***** Supplied data
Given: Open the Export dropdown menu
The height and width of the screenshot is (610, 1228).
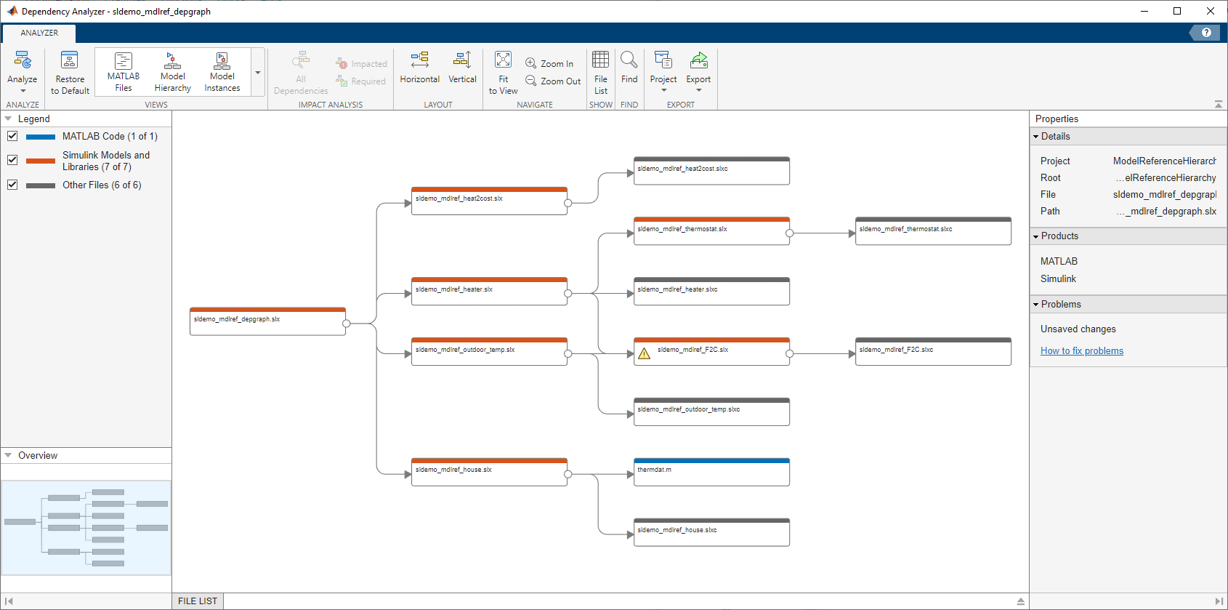Looking at the screenshot, I should coord(698,90).
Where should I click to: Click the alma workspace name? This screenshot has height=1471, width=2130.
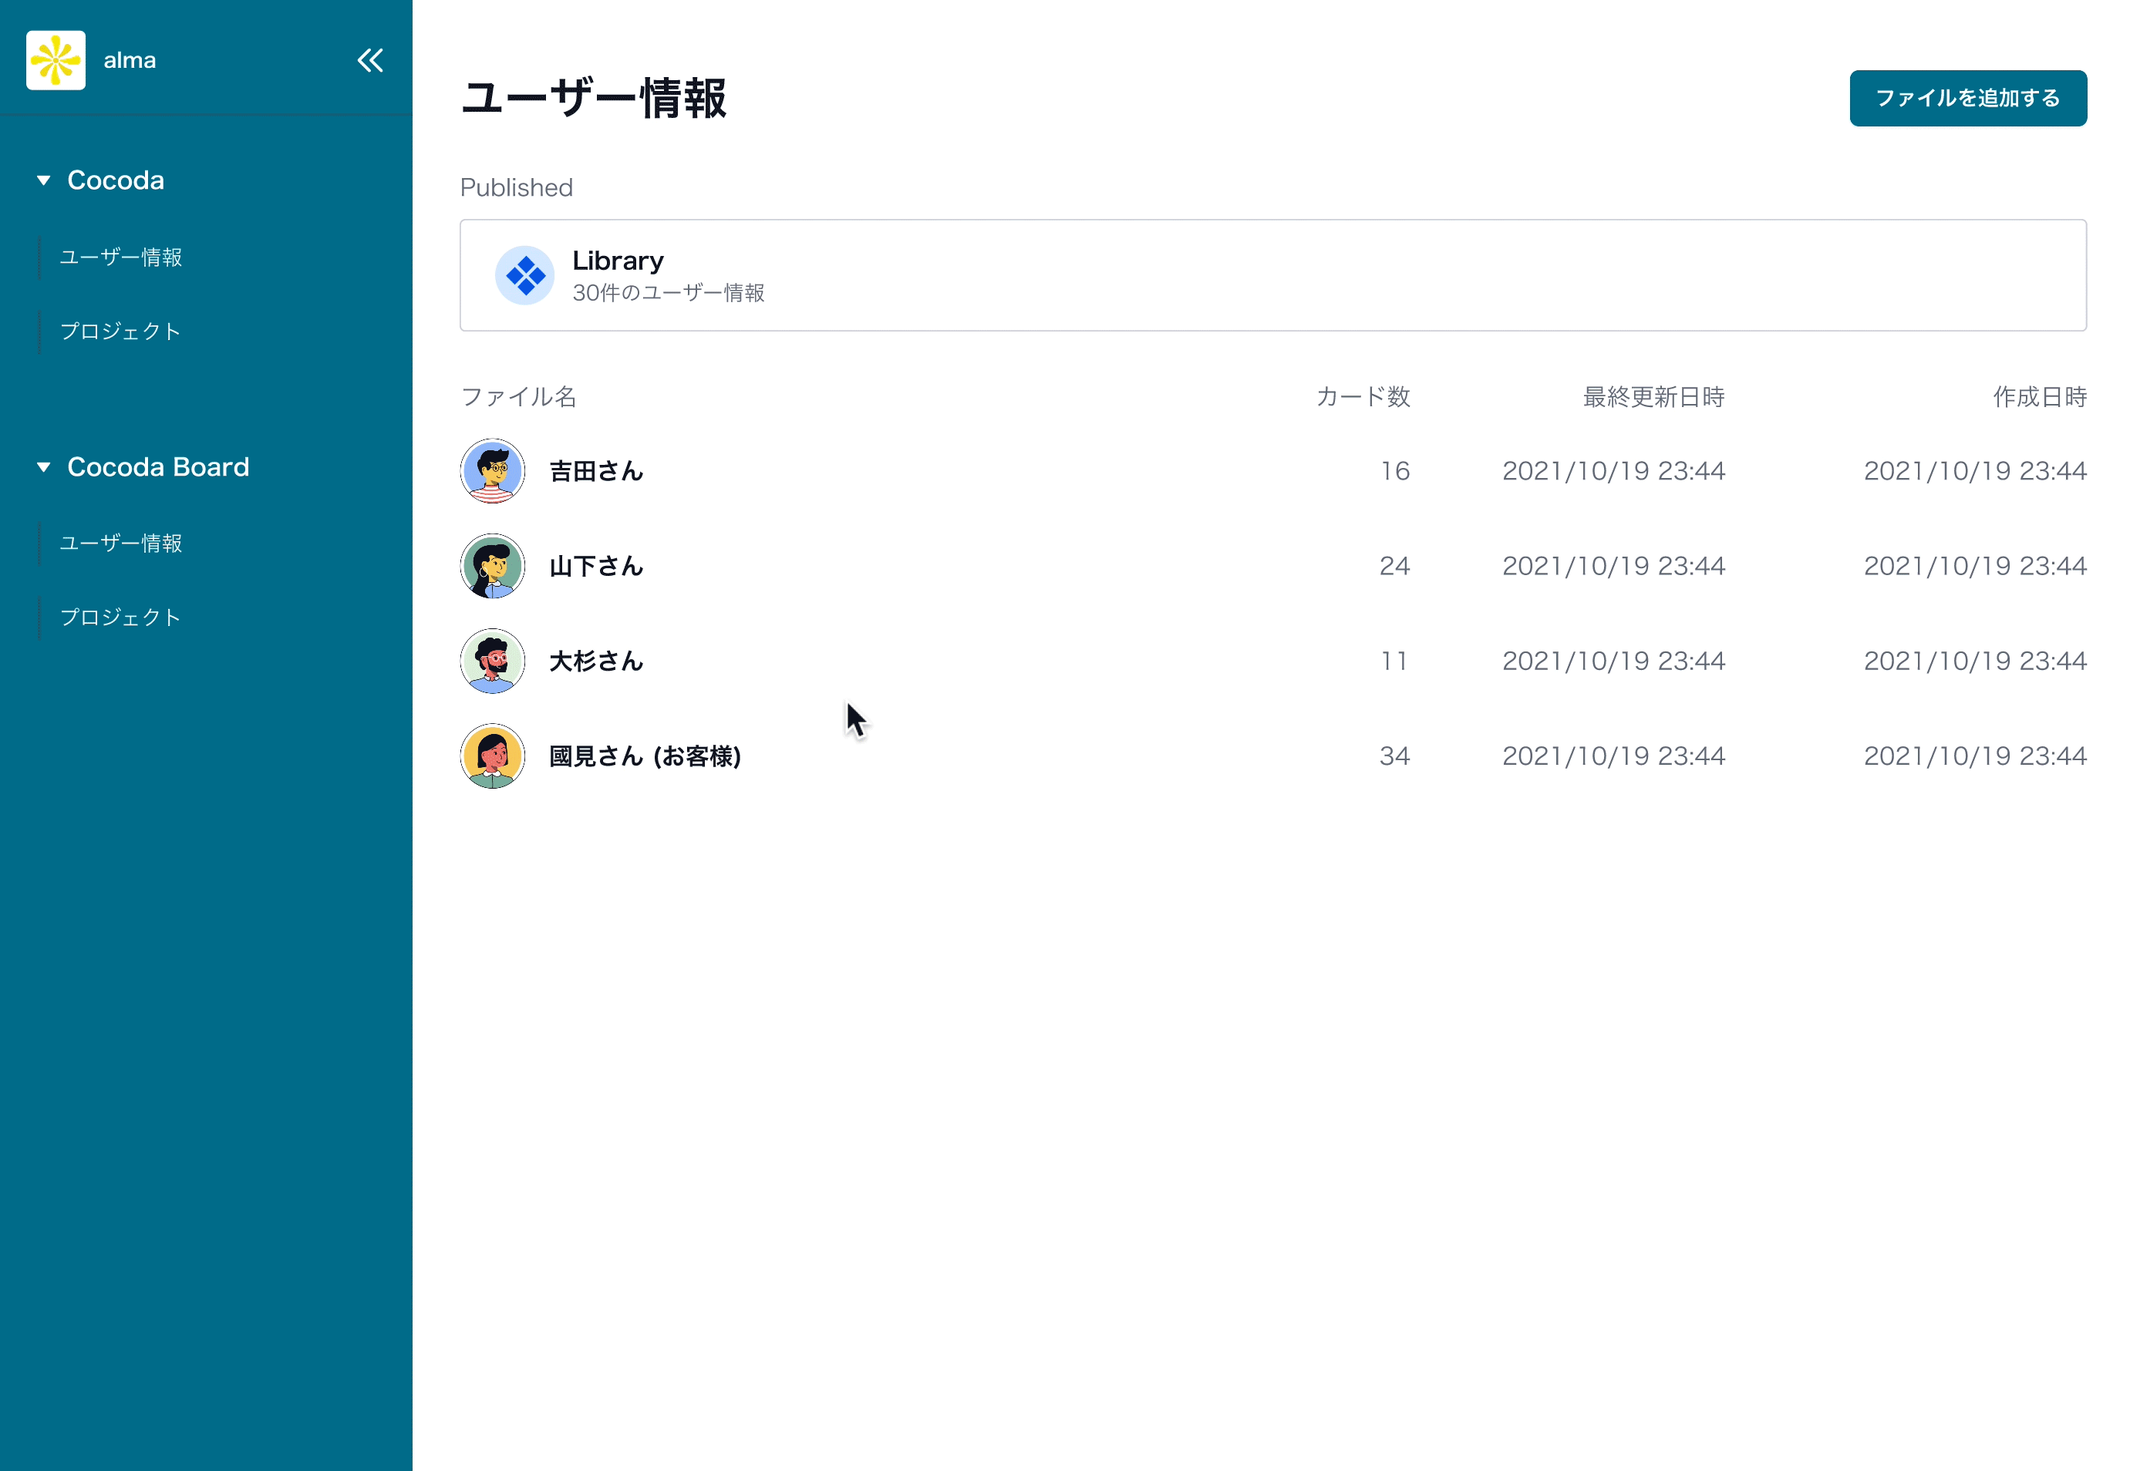pos(130,61)
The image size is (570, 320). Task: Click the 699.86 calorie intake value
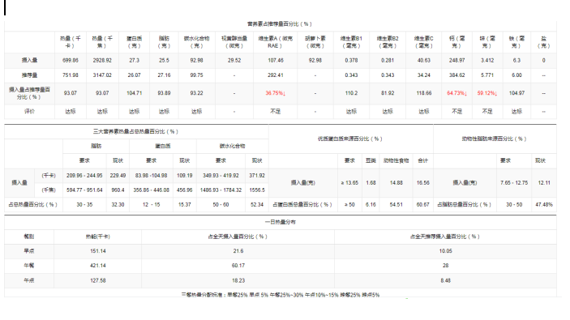tap(71, 60)
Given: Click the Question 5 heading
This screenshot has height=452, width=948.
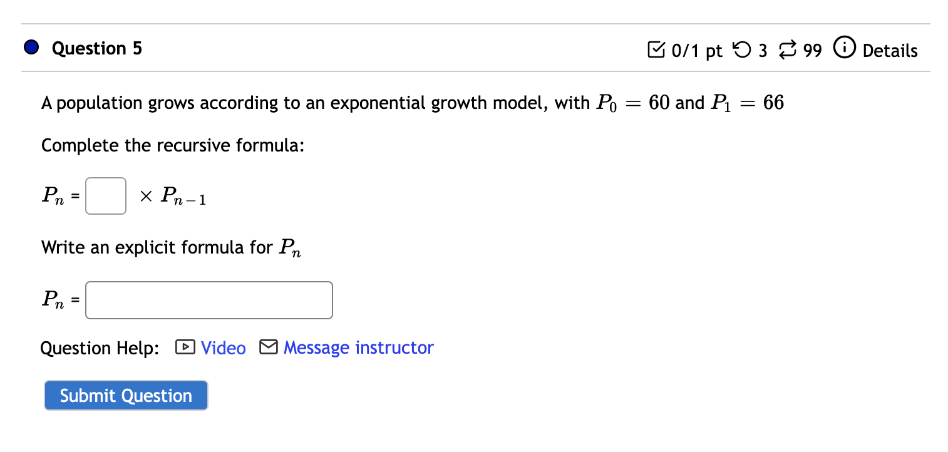Looking at the screenshot, I should 97,48.
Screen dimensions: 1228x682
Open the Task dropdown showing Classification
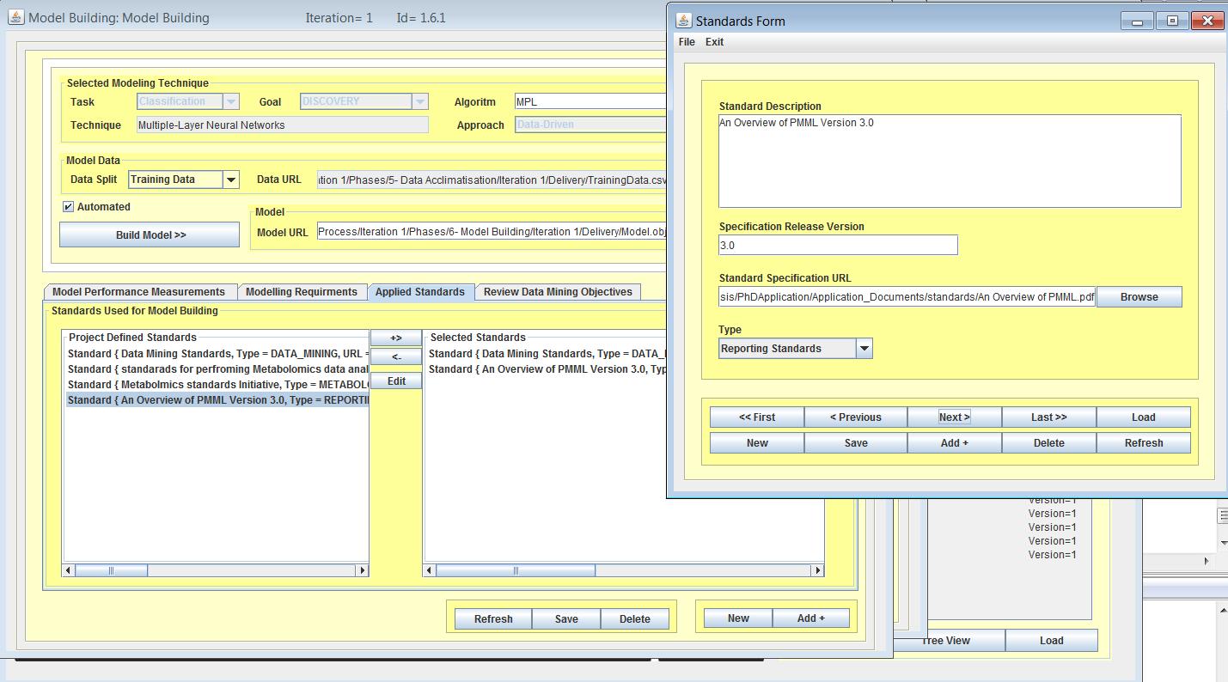[x=230, y=101]
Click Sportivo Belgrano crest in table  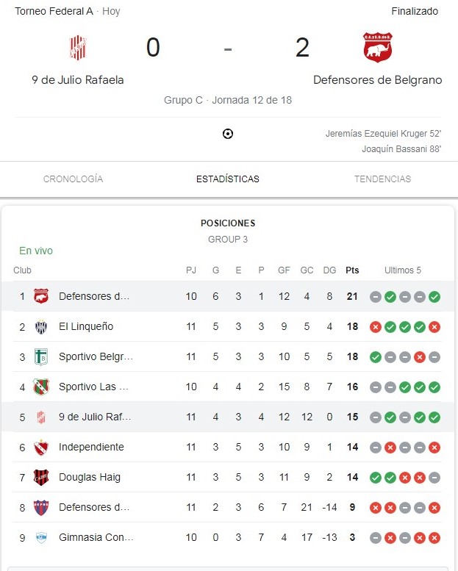coord(41,357)
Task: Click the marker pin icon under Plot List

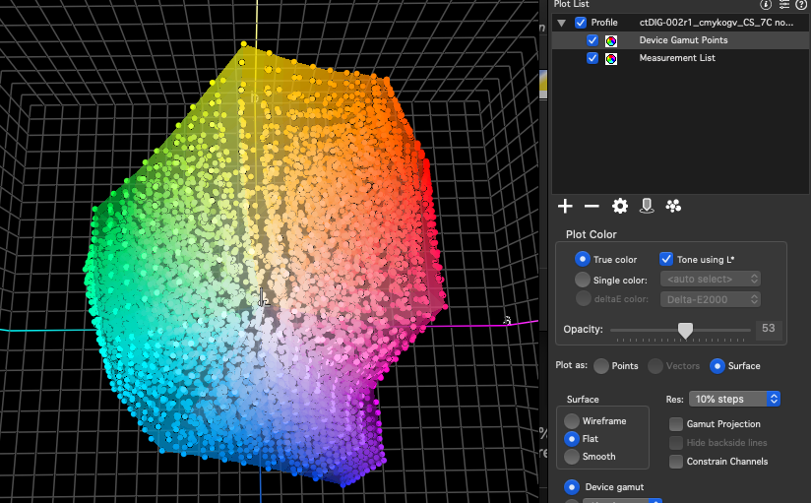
**********
* Task
Recast the data from its first line through the line containing "pos(130,61)", inclusive, as a JSON list of strings with one string per line and no blank lines. Leave out the pictures.

* Answer below
[
  "Given: Open the Export dropdown menu",
  "The height and width of the screenshot is (610, 1228).",
  "Looking at the screenshot, I should coord(698,90).",
  "Where should I click to: Click the alma workspace name? This screenshot has height=1471, width=2130.",
  "pos(130,61)"
]